*** Opening LISTED ENTRIES ***

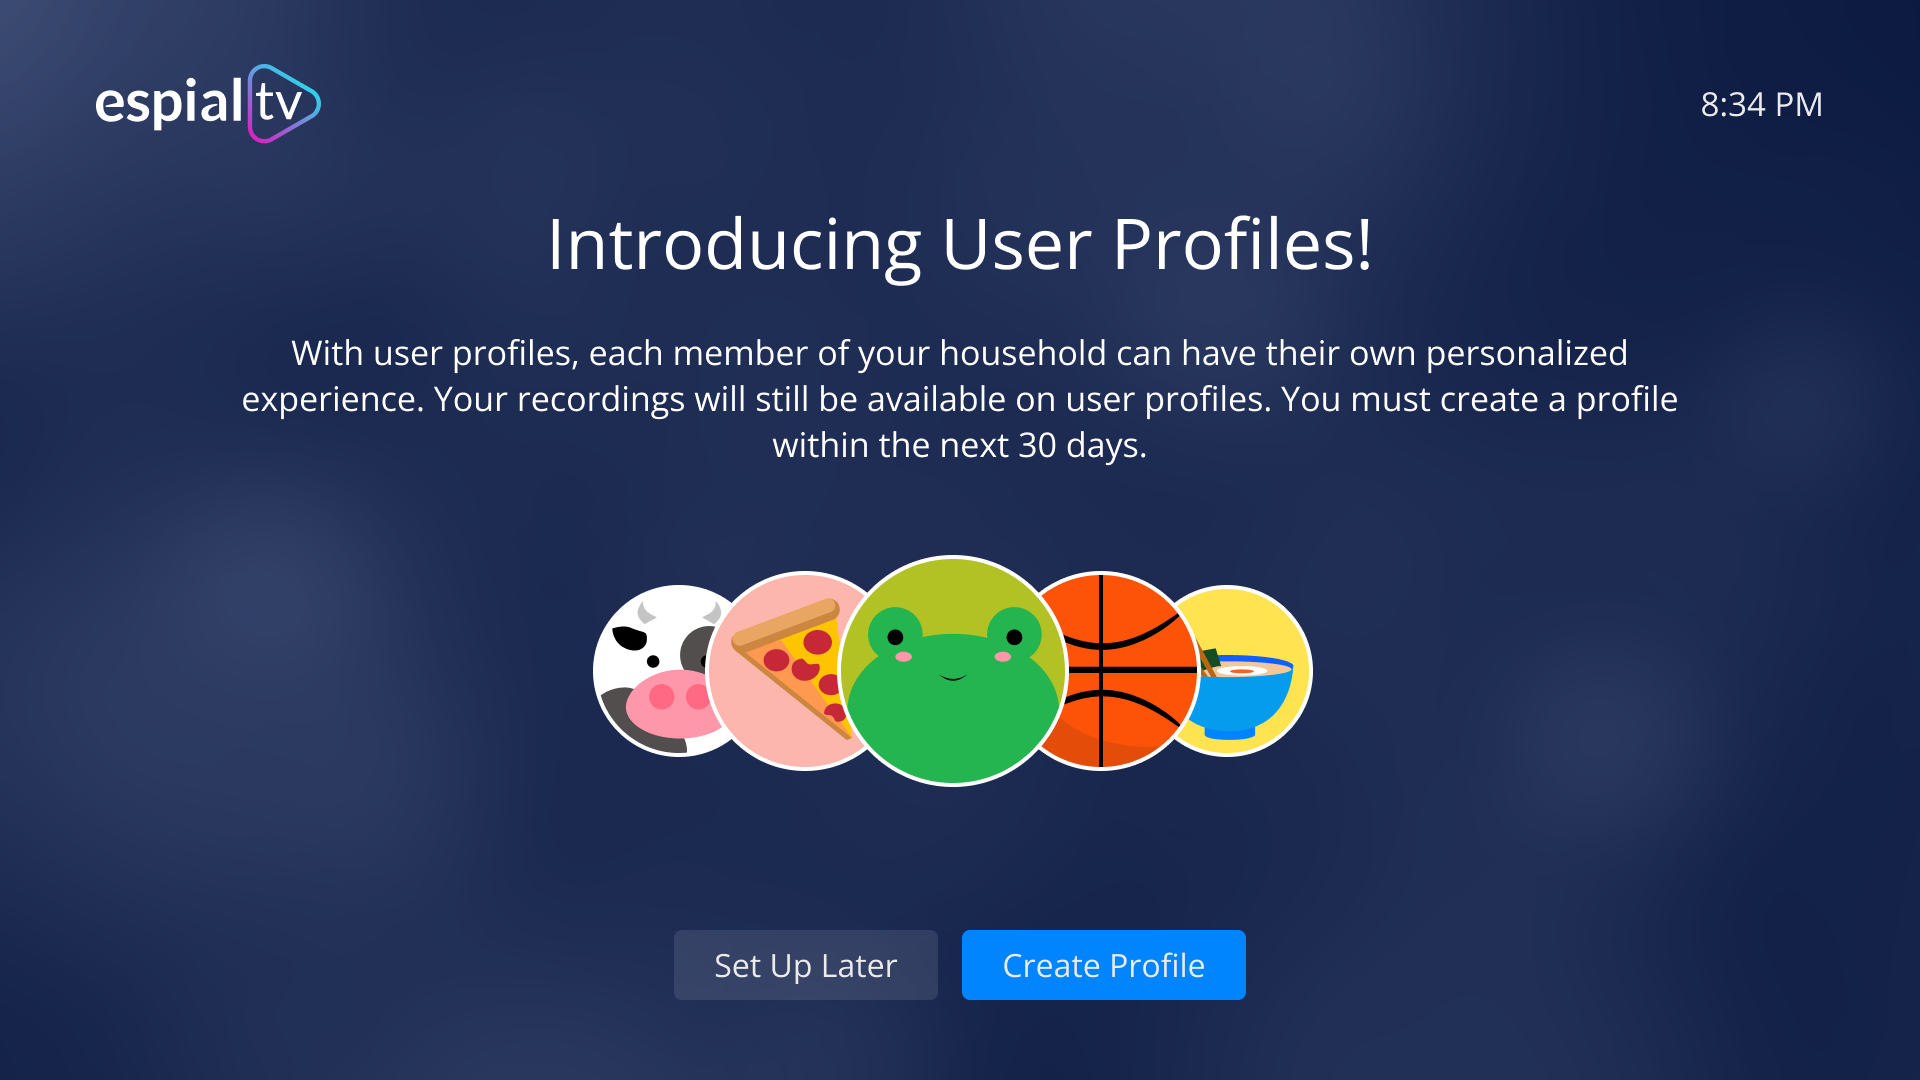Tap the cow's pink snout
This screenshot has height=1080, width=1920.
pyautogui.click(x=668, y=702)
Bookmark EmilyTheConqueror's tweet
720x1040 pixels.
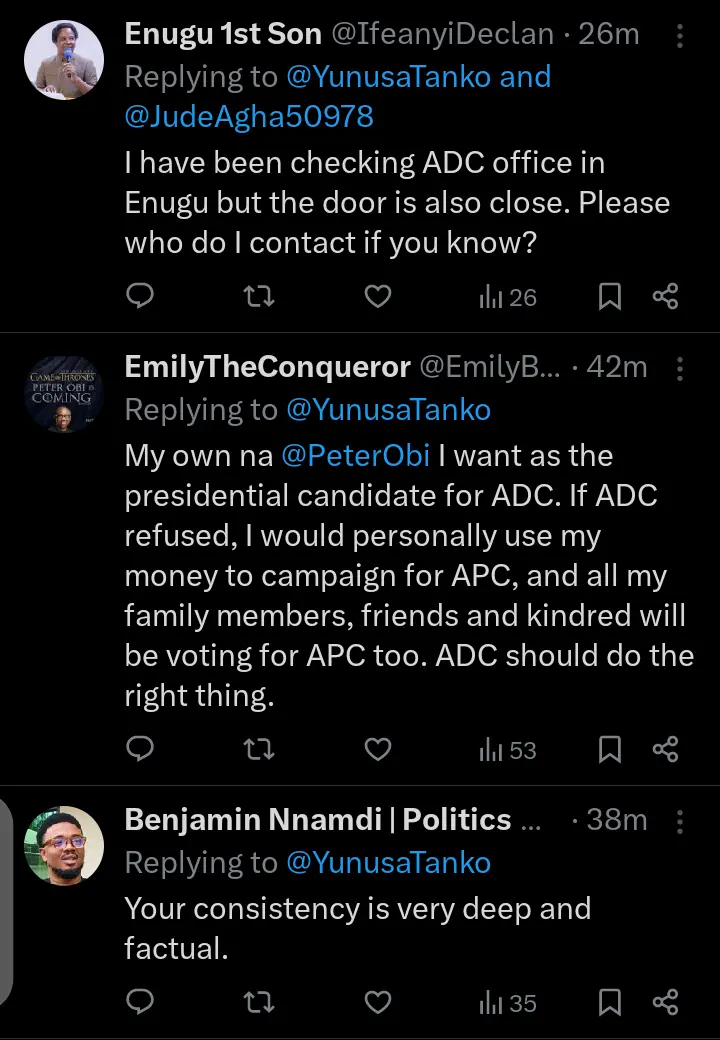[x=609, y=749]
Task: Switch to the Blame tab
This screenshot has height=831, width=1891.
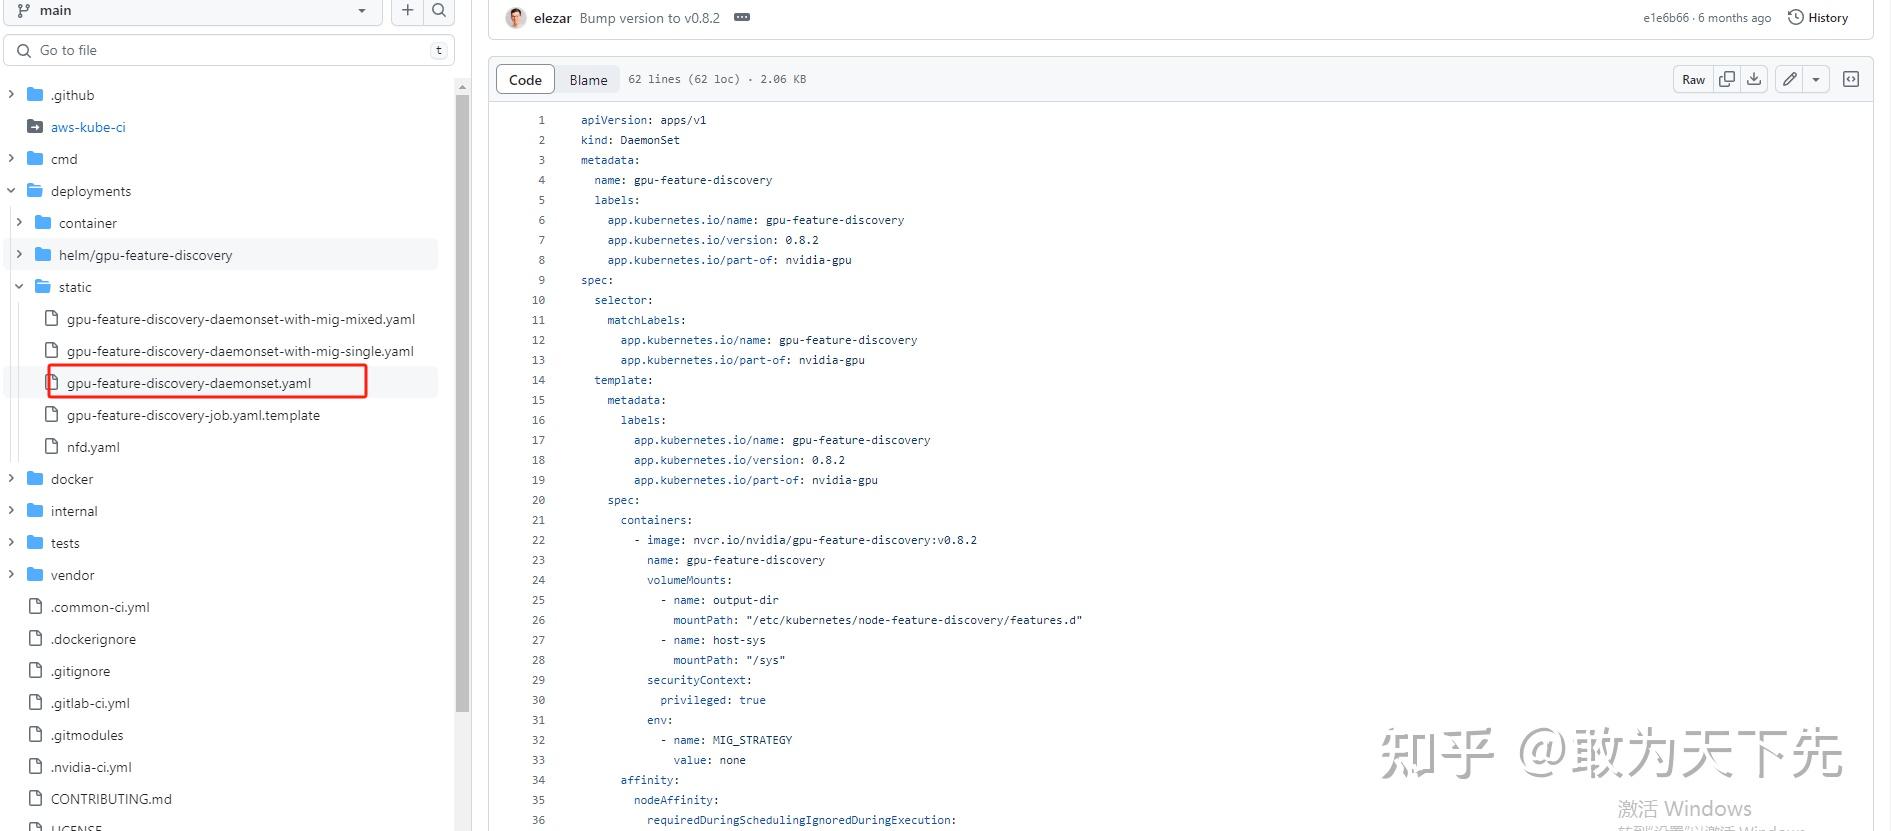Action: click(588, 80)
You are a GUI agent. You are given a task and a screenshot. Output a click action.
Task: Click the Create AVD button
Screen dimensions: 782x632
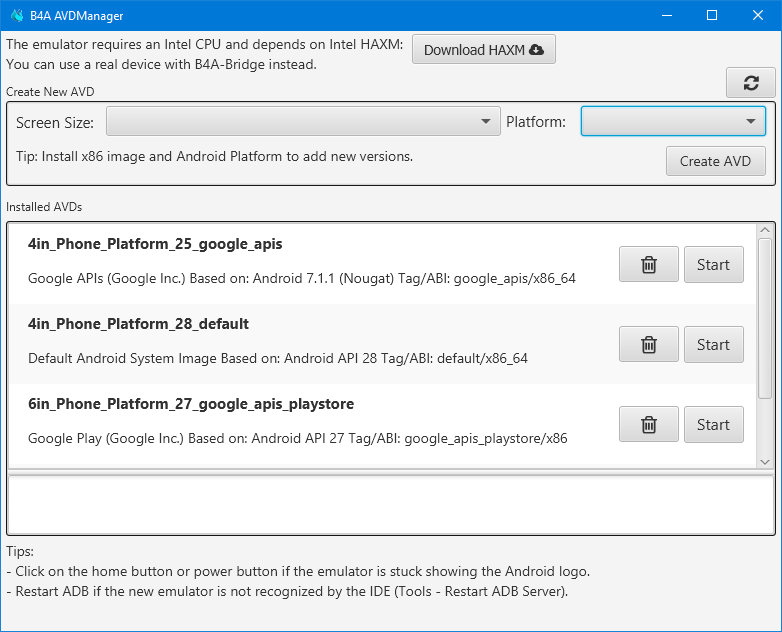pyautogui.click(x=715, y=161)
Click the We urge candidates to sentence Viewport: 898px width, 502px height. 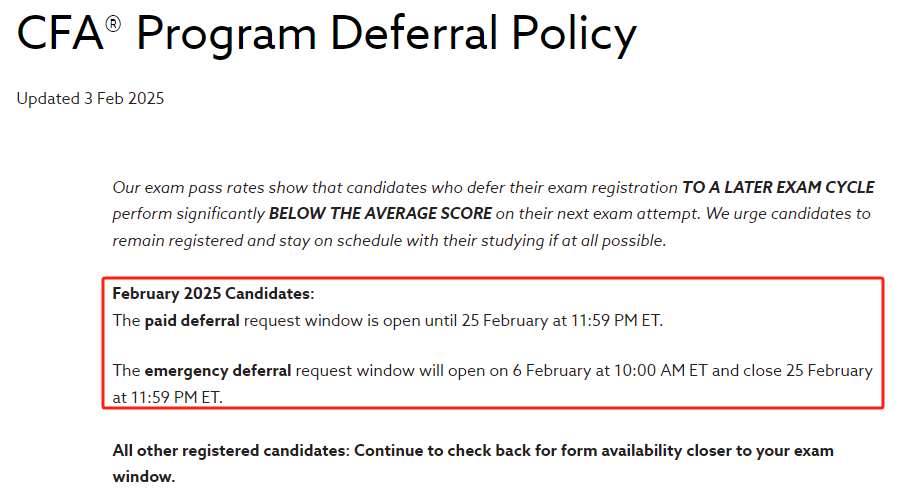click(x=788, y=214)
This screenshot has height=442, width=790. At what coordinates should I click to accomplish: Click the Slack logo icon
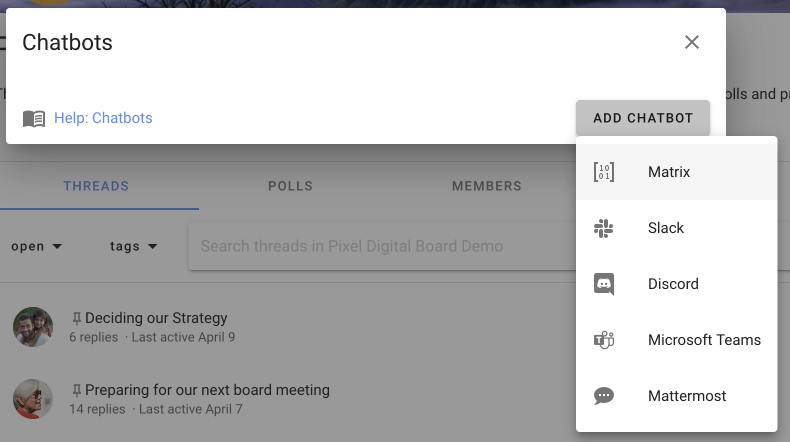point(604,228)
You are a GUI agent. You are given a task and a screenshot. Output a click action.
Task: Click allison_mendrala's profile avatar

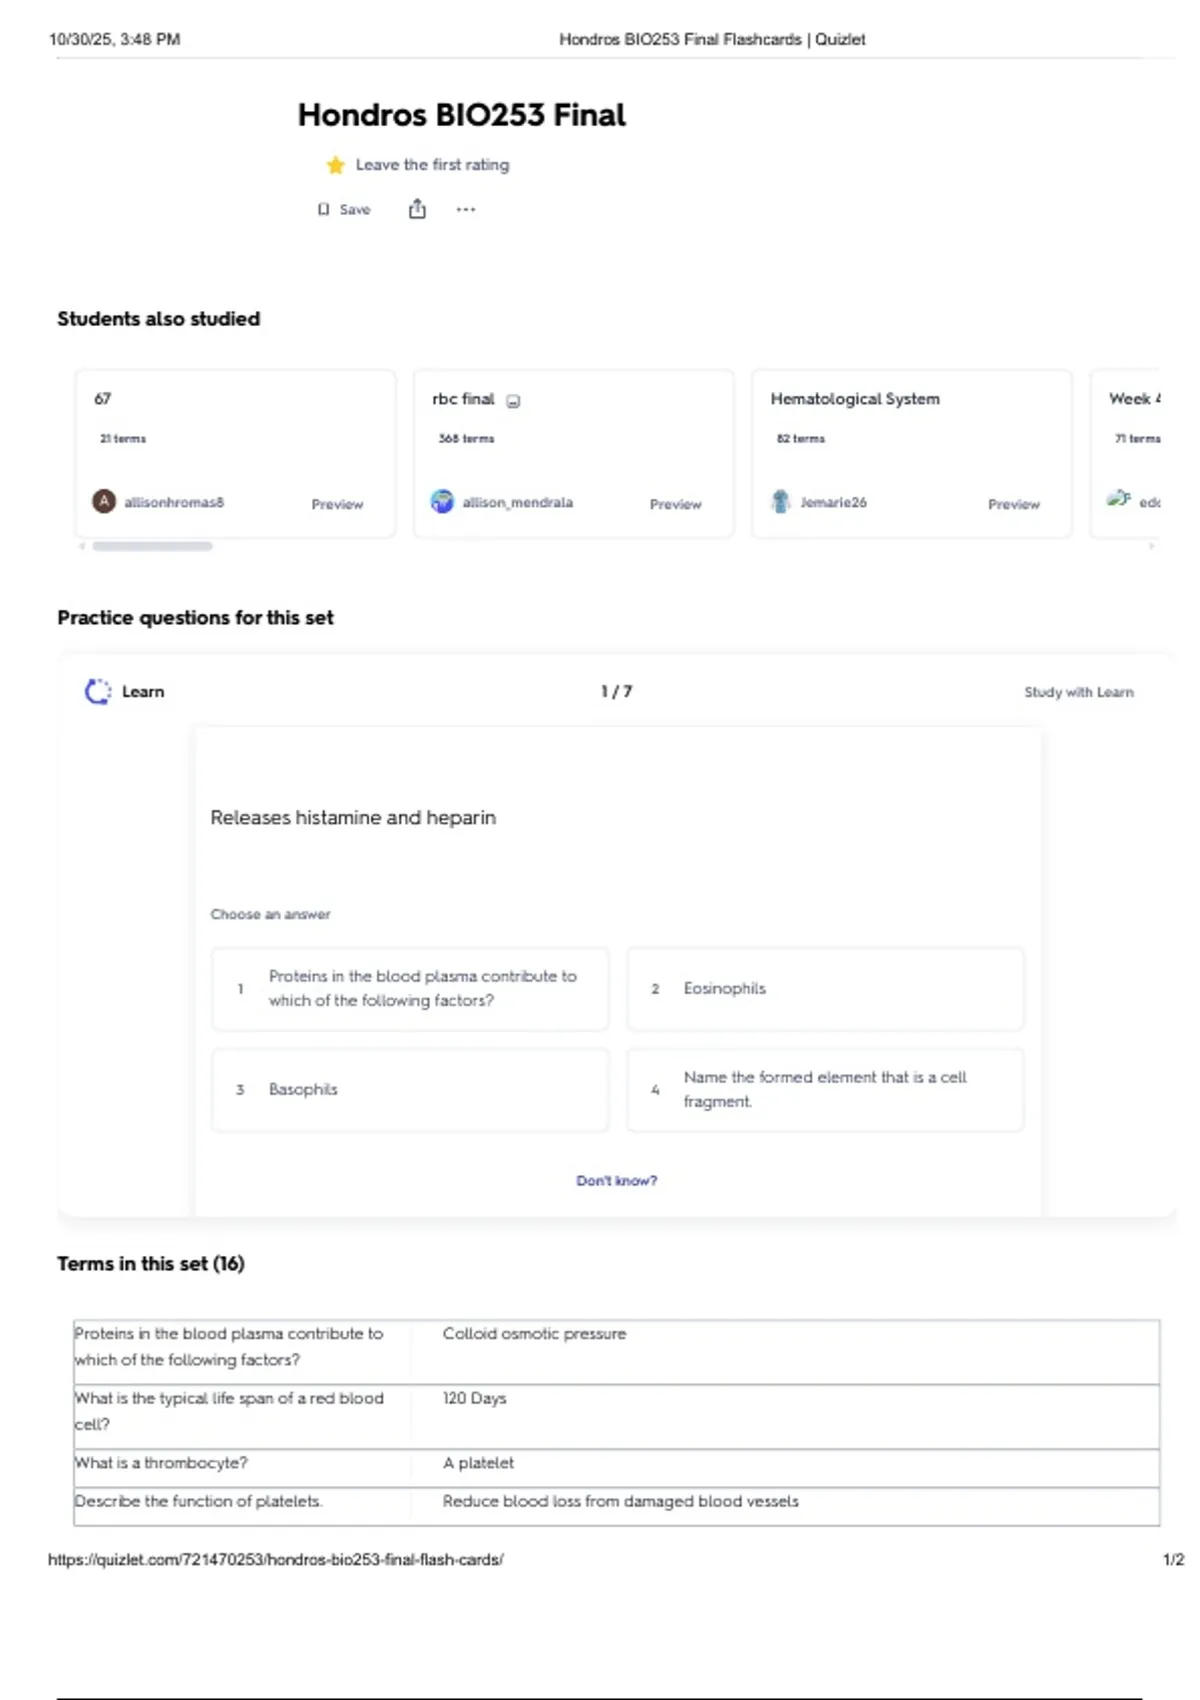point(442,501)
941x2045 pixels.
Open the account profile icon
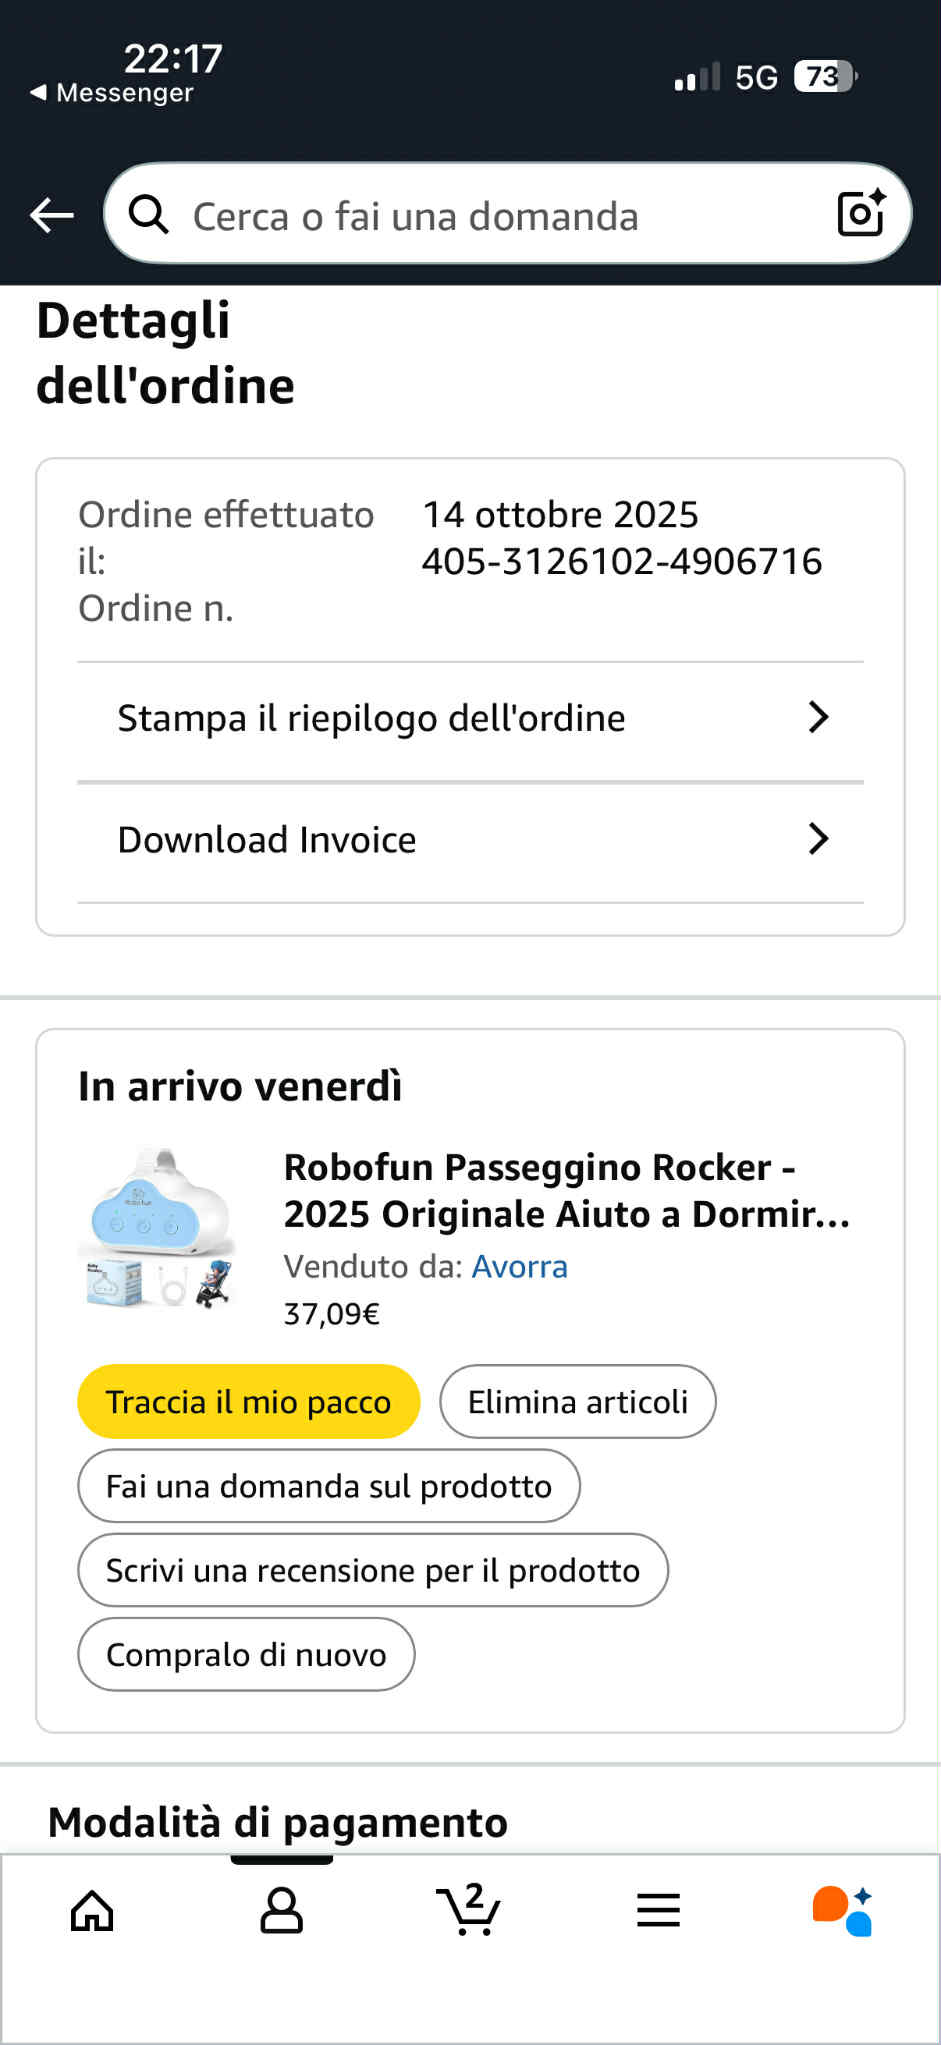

*** Closing LISTED ENTRIES ***

[EXERCISE REQUIREMENTS]: Would you give again, exactly, the lines in the data above that run from the line containing "720x1040 pixels." to the line containing "Task: Click the Create AVD button"? Include both ends and no pictures.

[OUTPUT]:
720x1040 pixels.
[x=609, y=749]
Task: Switch to the Blame tab
This screenshot has height=831, width=1891.
Action: click(588, 80)
You are a GUI agent. You are given a task and a screenshot. Output a click action.
Task: Click the Create AVD button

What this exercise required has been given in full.